Esti paseó la mirada del uno al otro. Empezaba a verse contagiada por la excitación; pero en lo más profundo de su mente se agitaba una persistente inquietud. Era algo insignificante, pero la preocupaba, y creía que debía mencionarlo.

—Comprendo lo que me decís —dijo, y vio cómo Fran arrugaba la frente al percibir la nota cauta de su voz—, pero... Índigo, cuando el demonio apareció ante nosotros por primera vez, adoptó dos formas: la de aquella horrible criatura de los ojos plateados, y la otra figura, como un espíritu arbóreo.

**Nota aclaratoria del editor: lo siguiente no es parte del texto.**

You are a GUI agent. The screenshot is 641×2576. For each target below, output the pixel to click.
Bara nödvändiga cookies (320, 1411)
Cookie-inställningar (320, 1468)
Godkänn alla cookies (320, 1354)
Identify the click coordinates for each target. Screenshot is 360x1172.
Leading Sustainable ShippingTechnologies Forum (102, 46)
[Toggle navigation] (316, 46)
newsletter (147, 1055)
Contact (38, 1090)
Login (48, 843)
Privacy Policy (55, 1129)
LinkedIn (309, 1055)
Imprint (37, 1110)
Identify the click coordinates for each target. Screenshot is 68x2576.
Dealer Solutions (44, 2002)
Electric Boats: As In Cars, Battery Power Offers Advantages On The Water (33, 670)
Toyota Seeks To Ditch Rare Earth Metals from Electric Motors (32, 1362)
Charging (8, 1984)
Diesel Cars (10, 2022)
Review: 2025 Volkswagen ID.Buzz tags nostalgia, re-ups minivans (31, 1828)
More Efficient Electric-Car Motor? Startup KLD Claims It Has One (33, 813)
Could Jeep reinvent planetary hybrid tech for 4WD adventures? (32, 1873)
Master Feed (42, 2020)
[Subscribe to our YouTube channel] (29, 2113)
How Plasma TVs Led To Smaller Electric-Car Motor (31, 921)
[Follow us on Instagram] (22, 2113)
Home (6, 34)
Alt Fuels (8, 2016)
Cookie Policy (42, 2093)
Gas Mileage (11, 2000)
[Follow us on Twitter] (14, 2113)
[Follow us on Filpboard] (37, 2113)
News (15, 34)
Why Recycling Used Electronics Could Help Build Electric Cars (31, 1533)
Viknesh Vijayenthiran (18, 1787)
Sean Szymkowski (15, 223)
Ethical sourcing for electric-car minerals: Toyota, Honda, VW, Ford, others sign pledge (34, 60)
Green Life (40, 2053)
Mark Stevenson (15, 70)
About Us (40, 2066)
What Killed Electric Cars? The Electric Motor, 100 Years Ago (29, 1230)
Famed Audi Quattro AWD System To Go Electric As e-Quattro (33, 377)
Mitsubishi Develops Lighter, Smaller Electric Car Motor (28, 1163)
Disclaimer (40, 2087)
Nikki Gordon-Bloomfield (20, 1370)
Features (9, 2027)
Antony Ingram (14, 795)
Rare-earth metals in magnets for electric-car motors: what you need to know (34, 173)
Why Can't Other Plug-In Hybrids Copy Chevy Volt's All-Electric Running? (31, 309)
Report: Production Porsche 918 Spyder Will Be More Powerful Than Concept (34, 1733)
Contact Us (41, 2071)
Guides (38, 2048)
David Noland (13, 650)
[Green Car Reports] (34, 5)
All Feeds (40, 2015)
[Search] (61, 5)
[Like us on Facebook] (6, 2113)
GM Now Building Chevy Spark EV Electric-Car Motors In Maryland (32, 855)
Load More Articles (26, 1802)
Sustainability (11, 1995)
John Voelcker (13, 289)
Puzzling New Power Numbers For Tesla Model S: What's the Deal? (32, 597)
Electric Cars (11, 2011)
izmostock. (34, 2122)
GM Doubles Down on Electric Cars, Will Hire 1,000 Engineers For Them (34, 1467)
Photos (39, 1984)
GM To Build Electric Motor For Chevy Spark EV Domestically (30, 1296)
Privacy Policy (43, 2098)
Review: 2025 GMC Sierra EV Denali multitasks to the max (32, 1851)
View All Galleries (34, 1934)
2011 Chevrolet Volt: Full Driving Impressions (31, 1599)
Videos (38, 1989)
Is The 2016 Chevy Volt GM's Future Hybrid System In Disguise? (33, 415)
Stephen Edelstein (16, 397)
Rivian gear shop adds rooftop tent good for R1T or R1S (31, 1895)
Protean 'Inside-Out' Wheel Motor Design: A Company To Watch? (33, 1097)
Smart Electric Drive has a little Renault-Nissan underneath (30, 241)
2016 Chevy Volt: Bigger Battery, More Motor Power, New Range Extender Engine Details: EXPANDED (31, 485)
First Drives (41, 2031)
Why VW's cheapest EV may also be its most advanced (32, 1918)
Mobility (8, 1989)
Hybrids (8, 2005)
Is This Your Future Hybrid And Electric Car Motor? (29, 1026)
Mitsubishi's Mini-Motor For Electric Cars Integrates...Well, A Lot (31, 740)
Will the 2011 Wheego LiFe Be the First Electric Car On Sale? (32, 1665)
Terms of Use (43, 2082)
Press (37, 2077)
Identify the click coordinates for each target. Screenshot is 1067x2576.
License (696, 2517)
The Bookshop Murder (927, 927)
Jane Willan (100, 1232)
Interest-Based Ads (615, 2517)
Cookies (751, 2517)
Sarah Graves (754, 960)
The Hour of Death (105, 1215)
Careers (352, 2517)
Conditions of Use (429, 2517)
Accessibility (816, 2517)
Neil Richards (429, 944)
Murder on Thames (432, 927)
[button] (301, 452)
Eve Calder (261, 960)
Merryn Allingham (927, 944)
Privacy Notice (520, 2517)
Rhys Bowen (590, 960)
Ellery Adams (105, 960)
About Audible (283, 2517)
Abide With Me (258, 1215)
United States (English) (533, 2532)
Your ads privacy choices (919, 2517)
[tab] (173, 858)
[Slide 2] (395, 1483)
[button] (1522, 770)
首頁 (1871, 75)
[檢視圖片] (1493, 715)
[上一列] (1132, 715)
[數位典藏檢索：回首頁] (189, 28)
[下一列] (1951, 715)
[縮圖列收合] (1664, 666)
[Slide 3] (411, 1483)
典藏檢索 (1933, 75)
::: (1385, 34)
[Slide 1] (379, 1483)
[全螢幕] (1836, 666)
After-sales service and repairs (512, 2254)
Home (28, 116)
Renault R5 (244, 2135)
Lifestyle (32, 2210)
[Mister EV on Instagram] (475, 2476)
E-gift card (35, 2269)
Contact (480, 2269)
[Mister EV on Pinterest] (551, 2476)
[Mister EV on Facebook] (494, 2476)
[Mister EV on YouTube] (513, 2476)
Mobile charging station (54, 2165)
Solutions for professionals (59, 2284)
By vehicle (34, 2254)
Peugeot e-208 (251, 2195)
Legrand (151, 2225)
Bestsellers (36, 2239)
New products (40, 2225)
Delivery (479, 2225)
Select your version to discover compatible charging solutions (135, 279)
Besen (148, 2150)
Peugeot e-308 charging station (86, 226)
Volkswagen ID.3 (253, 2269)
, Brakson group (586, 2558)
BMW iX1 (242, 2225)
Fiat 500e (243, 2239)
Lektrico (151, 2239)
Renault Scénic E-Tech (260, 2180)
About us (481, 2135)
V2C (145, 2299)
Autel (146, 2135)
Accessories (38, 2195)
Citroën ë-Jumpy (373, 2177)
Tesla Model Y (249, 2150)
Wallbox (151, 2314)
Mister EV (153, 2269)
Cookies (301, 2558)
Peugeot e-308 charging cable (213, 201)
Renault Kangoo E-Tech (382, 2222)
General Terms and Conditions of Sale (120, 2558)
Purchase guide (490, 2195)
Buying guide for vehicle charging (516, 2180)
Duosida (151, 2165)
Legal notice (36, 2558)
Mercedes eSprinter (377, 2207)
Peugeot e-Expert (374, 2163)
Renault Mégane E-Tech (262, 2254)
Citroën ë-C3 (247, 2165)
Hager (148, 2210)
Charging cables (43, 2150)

Y cuando tú te transformaste, tomaste esas mismas formas. ¿Qué son?

—¿No es evidente, Esti? —interpuso Fran antes de que Índigo pudiera contestar—. El demonio sacó esas imágenes de la mente de Índigo: probablemente pertenecen a las leyendas de las Islas Meridionales, pero eso no importa; lo que sean no es importante. Esa cosa sencillamente las encontró y las utilizó. Eso hizo que Índigo las recordará, y de este modo cuando deseó cambiar de forma, inconscientemente intentaba pagar al demonio con la misma moneda.

Tenía sentido. Esti asintió despacio.

—Y el lobo —dijo la muchacha—, Grimya; claro. —Miró a Índigo comprensiva—. Pensabas en la pobre Grimya.

Índigo clavó los ojos en el suelo por entre sus tobillos cruzados, y no respondió.

—Esa cosa incluso intentó burlarse de ella adoptando su rostro —siguió Fran—. Pensó que podría desconcertarla si se veía a sí misma pero vestida como otra persona... ¡Oh, es patético!

—No menosprecies al demonio —repuso Índigo en voz baja, levantando la cabeza—. Puede que de momento no haya conseguido frustrar nuestros planes, y puede que involuntariamente nos haya mostrado la forma de utilizar un arma de vital importancia. Pero la representación no ha terminado aún.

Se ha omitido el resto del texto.